November
Liberation Day
November 1 each year
On November 1, 1954, the French tricolour was lowered over Pondicherry and the Indian flag raised for the first time. Liberation Day marks the de facto end of French rule with a public holiday, civic parades, and a moment to reckon with what exactly was liberated, and what was lost.
The transfer
France and India negotiated the handover of Pondicherry and the other French Establishments (Karikal, Mahé, and Yanam) over several years of careful diplomacy. The de facto handover happened on November 1, 1954: French forces departed, Indian forces arrived, and Pondicherry became part of the Indian Union in practice. The formal legal treaty, however, required ratification by the French National Assembly and did not come until August 16, 1962. Pondicherry therefore observes two liberation dates: November 1 for the physical transfer, August 16 for the legal one.
The ambivalence
It would be wrong to describe the French departure as straightforwardly joyful. France had administered Pondicherry under a democratic government with full French citizenship for its residents and free schooling in French.
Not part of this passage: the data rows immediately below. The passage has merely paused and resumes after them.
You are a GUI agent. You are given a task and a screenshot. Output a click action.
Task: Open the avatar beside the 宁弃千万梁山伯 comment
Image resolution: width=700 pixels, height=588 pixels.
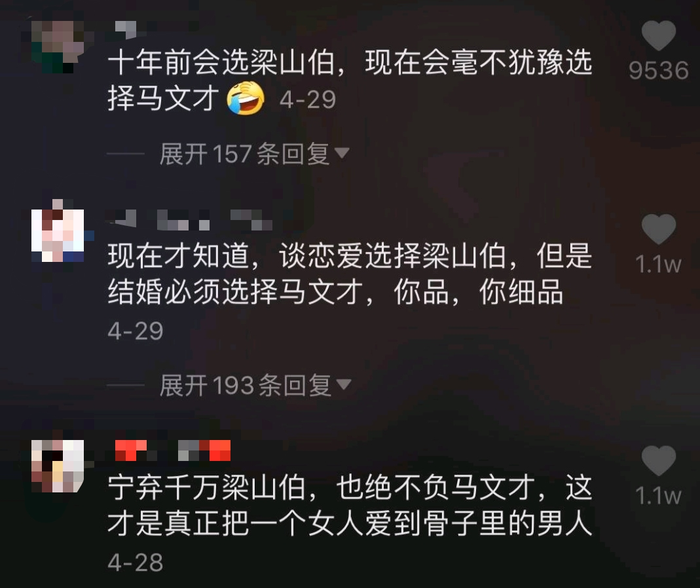[x=58, y=466]
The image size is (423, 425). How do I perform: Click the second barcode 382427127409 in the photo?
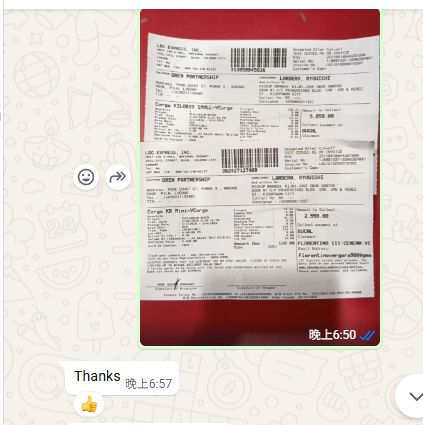point(250,160)
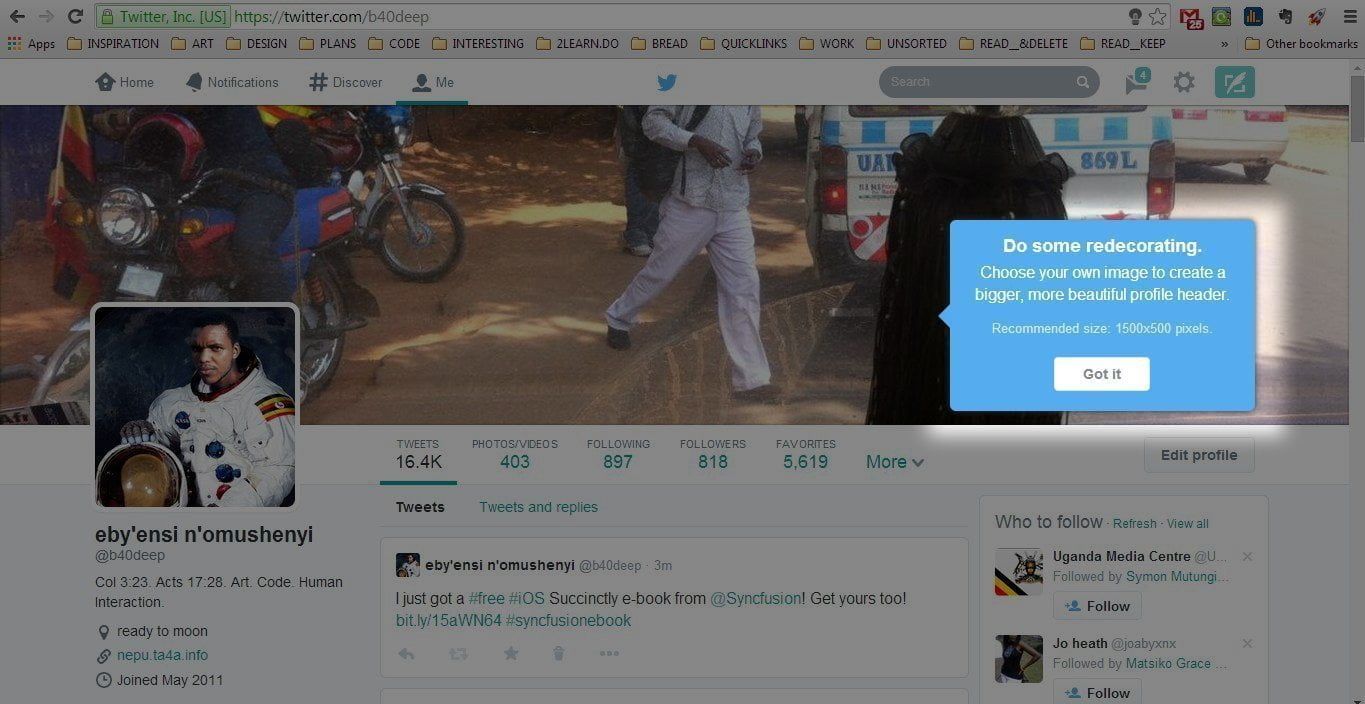Show hidden bookmarks with chevron
The image size is (1365, 704).
coord(1224,44)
A substantial Franco-Tamil community left for France after the transfer. Others stayed. The Consulate General of France remains open in the city today; the Alliance Française and the Lycée Français continue operating. Bastille Day is still celebrated with fireworks on the seafront. The relationship between Pondicherry and France changed in 1954 and 1962; it did not end.
The observance
Liberation Day is a public holiday in Puducherry. The government marks it with civic parades, exhibitions of photographs and documents from the 1954 transfer, and ceremonies at public squares honouring the freedom fighters and activists who campaigned for merger with India. The French War Memorial on Goubert Avenue, which commemorates an earlier conflict, stands nearby.